Commander Laroose entered the bridge at that moment, and Velmeran left
Consherra and her assistant to work out matters themselves. Laroose was
watching Lenna closely, still unsure of what to make of her after all this
time.

“I see that you are using your new hand,” Laroose remarked.

“I am trying to remember to,” Velmeran amended, demonstrating
the hand that he had grown. “It works now, even if it is a bit small yet.
At this point it will only continue to get larger for another week or
so.”

“That is amazing. And speaking of getting bigger...”

Consherra afforded him a tolerant stare. She remained on the ship now, where
no one noticed – or pretended not to notice – that she could no
longer button the lower half of her tunic over a round belly. With only days to
go, she would not get any larger. Nor was she nearly as large as humans got,
since Kelvessan young were born half the size of their two-armed counterparts,
nor even as large as a Feldenneh, whose cubs always traveled in pairs.

“At least I can now be sure of having this over with before we leave
airdock in four weeks,” she said. “Obviously, nature does not take
into account that we have ships to run.”

“I can appreciate that,” Laroose agreed. “The joke around
the station is that all pregnant Kelvessan must be from the Methryn. It’s
a purely inside joke to ask who the father is.”

Velmeran looked uncomfortable, although it was hardly his fault that over a
third of the Methryn’s female population was pregnant. Baressa had
brought forth a son only days before, and those few who knew conveniently
forgot that Baress was not the real father. But Valthyrra made no attempt to
hide her amusement.

“What became of your long-legged friend?” Laroose asked.
“It occurs to me that I haven’t seen the Valtrytian in quite some
time.”

“Keflyn left about seven weeks ago to collect some things she needed,
although she should be back any day now,” Velmeran explained. “She
has decided to stay with us. She says that she has more to teach than she could
even begin in only six months. And we can use another teacher.”

“Can she handle life with the Starwolves?”

“She says that she can handle the accelerations as well as Lenna can,
and the cold bothers her even less. She certainly has more fur.”

“On the other hand, she wears no clothes.” He shrugged.
“It’s your business. It just seems to me that she’s changing
you into something I can no longer understand. The truth be known, I probably
understand you better than I used to think I did. And you Starwolves are
something of a different breed from the Kelvessan we have around here.”

“Perhaps it is because we do not live in close contact with other
races, and are freer to be ourselves,” Velmeran suggested. “One
race cannot live completely immersed within the society of another without
becoming like it in some ways.”

“And you’ll be taking our Kelvessan away to their new home
before very much longer,” Laroose added wistfully. “And mine will
be a sadder world when you do.”

 

Venn Keflyn returned in five days.
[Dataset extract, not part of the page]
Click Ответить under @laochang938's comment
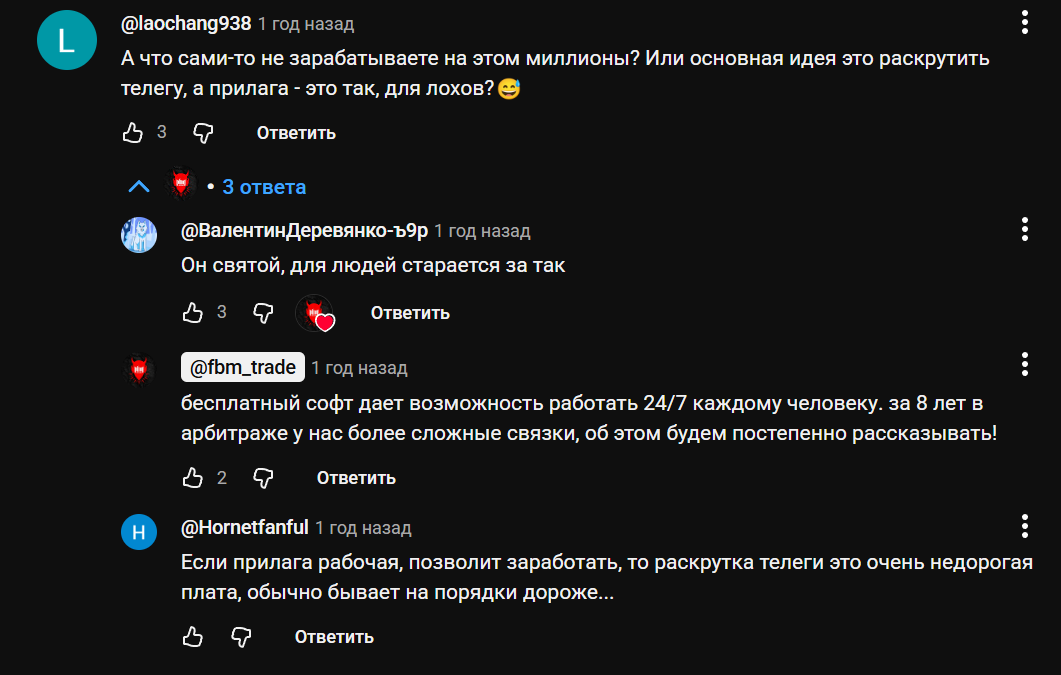Screen dimensions: 1061x675 (295, 131)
She came bearing gifts, although she
quietly hauled her crated toys to a small storage hold assigned to her without
the slightest hint of their contents. She also brought the promise that others
would come soon to teach the psychic arts on other ships and the Kelvessan on
Alkayja.

Velmeran was very happy to have her back, although his present happiness was
in fact the result of several factors. The ship was nearly back in one piece;
all the new drives were in place, and his own device for cracking quartzite
shielding had been successfully tested. Lenna was very happy and very much her
old self. And Consherra could have her child at any moment now. Velmeran could
find no practical explanation for why that fairly common event should be of any
special concern to him, especially when Consherra herself did not appear at all
concerned. The fact remained, however, that he could barely contain his
excitement.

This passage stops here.